- Opening Delimiter -

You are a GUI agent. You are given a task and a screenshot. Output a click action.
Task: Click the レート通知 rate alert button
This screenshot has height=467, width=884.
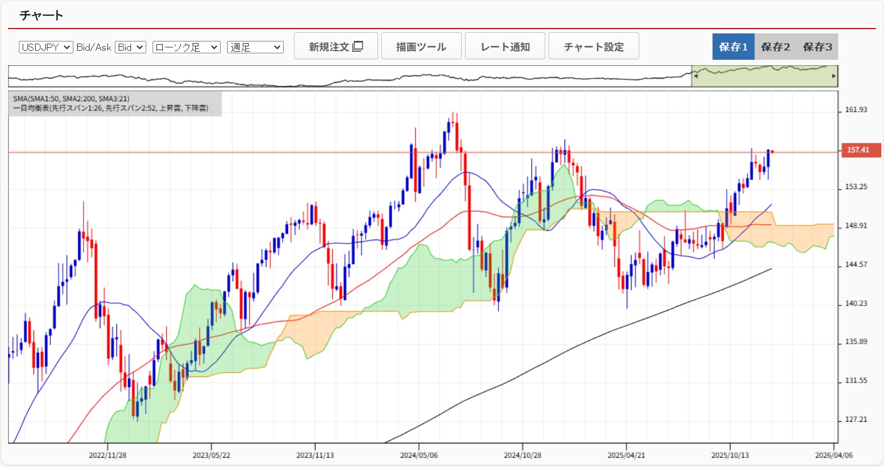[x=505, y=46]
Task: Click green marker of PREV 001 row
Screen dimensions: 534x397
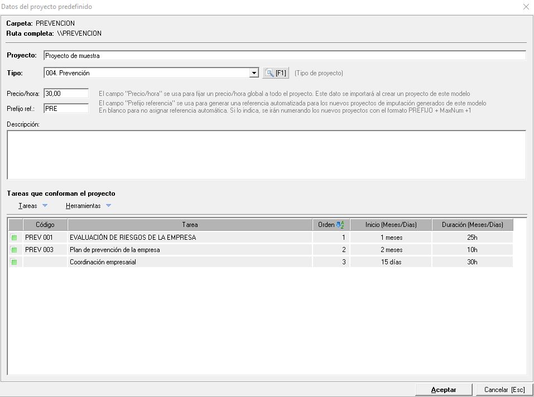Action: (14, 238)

- Closing Delimiter -

**Activity**
Set down the material again exactly. Don't carry over any pictures.

**Answer to this task**
You are a GUI agent. You are given a task and a screenshot. Output a click action.
Task: Click the レート通知 rate alert button
This screenshot has height=467, width=884.
[x=505, y=46]
Task: Click green marker of PREV 001 row
Screen dimensions: 534x397
Action: (14, 238)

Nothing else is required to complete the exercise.